Impact of Dose- and Function-Based Lung Regions on Radiomics-Based Prediction of Radiation Pneumonitis
Abstract
Purpose
Radiation pneumonitis (RP) remains a major toxicity in thoracic radiotherapy. While lung radiomics has shown promise for RP prediction, the optimal region for feature extraction remains unclear. This study investigated whether restricting the extraction region based on dose and lung function improves RP prediction.
Methods
Seventy-two patients with lung cancer treated with radiotherapy were retrospectively analyzed, including 22 patients who developed grade ≥2 RP. Radiomics features were extracted from CT images, dose distributions, and CT-based ventilation images using the following four lung regions: (1) whole-lung, (2) lung receiving ≥20 Gy, (3) the top 85% ventilated lung, and (4) lung receiving ≥20 Gy and the top 85% ventilated lung.
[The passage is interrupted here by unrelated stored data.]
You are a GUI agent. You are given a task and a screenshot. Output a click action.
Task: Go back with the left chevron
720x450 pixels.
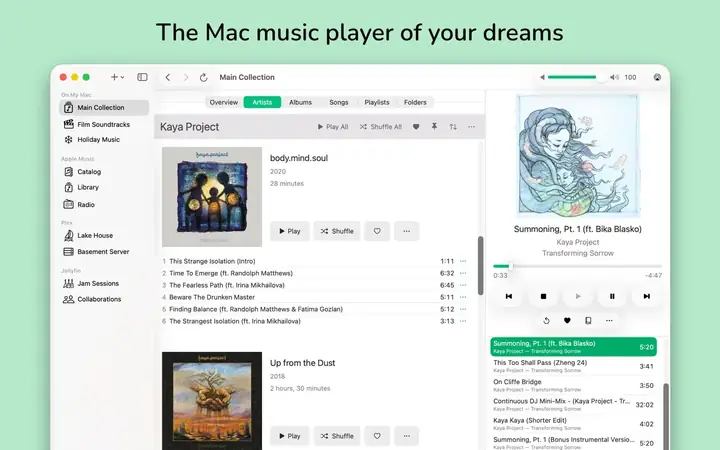point(168,77)
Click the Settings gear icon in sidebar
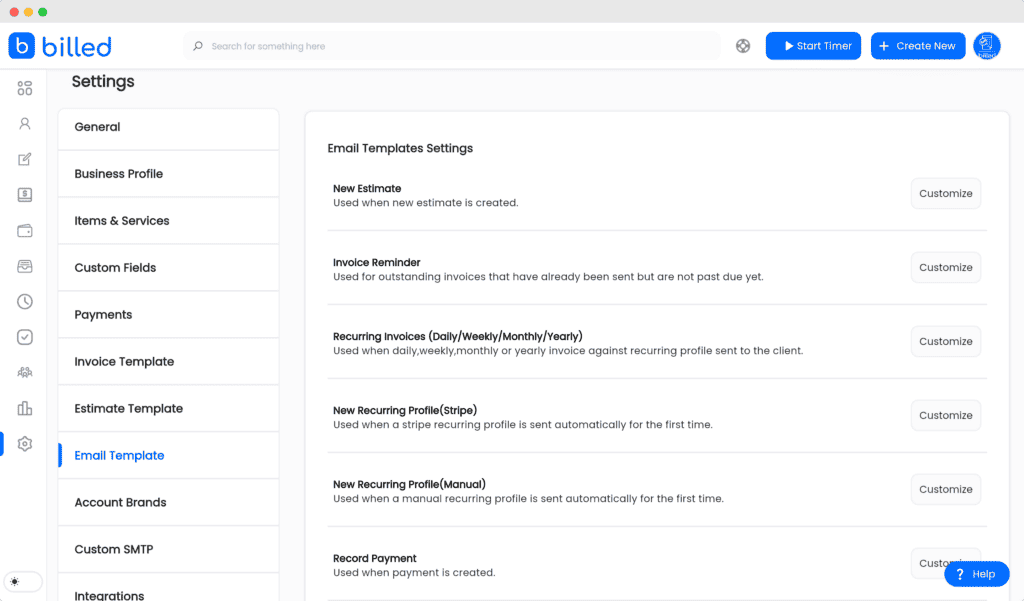 coord(24,443)
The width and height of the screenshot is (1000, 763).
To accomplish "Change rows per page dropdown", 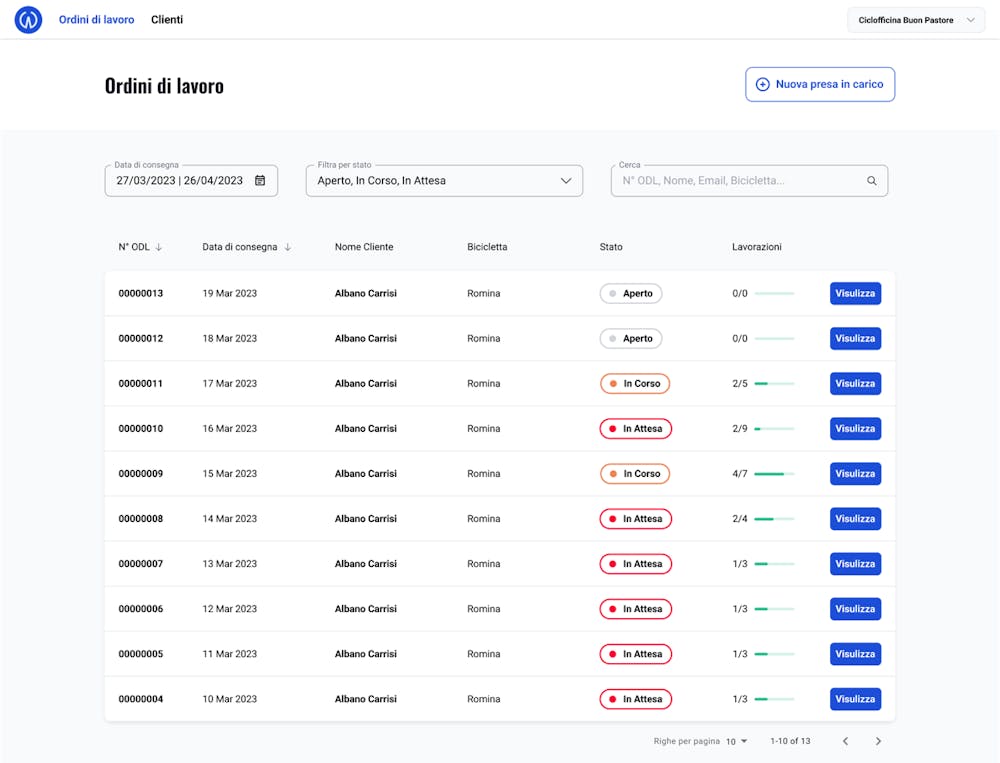I will click(x=737, y=741).
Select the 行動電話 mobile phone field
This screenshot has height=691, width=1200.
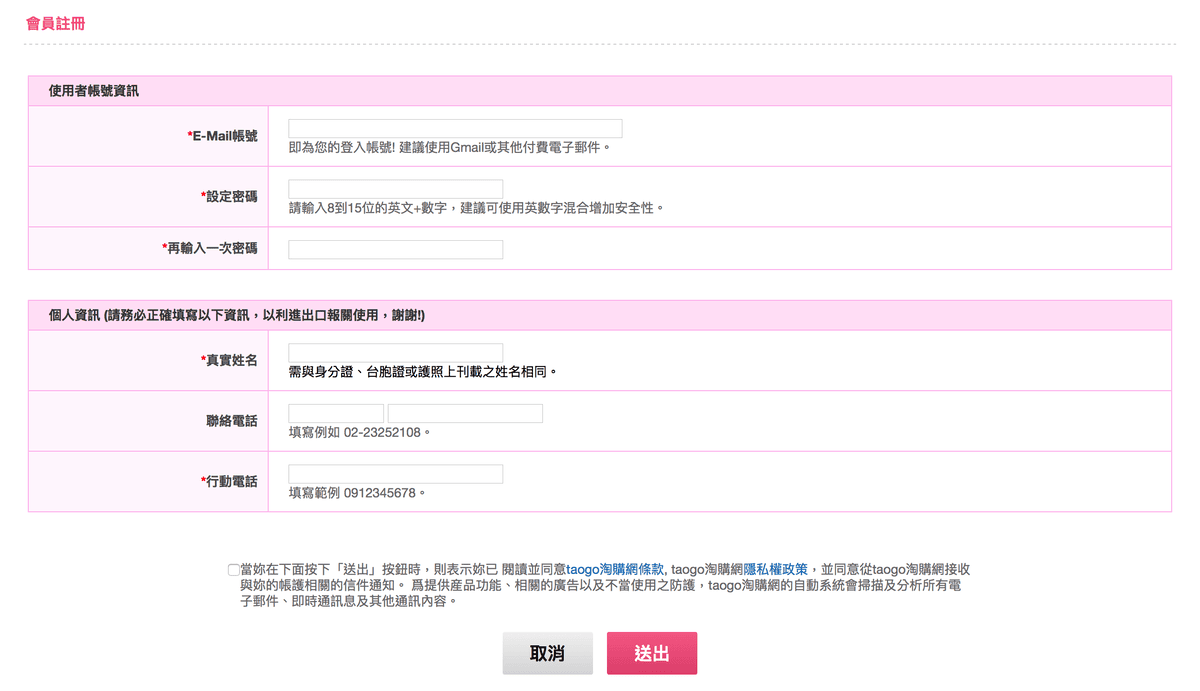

Feature selection was performed using LASSO regression and Pearson correlation analysis. Prediction models were created using random forest to predict grade ≥2 RP, including radiomics-based models and a clinical-feature-only model incorporating dose-volume metrics. Model performance was evaluated using the area under the curve (AUC) obtained from leave-one-out cross-validation, and AUCs were compared using DeLong’s method with 95% confidence intervals (95%CIs).
Results
The highest predictive performance was achieved when radiomics features were extracted from the top 85% ventilated lung (AUC: 0.84, 95%CI: 0.72–0.95). The extraction region to lung receiving ≥20 Gy yielded an AUC of 0.80 (95%CI: 0.69–0.91). Whole-lung radiomics achieved an AUC of 0.74 (95%CI: 0.60–0.87), while the clinical-feature-only model yielded an AUC of 0.70 (95%CI: 0.56–0.84). The combined dose- and function-based region showed an AUC of 0.77 (95%CI: 0.64–0.89). Pairwise comparisons of AUCs did not reach statistical significance by DeLong’s method.
Conclusion
Restricting radiomics feature extraction to functionally defined lung regions was associated with improved RP prediction compared with whole-lung or clinical feature only approaches. These findings suggest that incorporating CT-based lung function into region selection may provide additional value for radiomics-based RP risk assessment in lung cancer radiotherapy.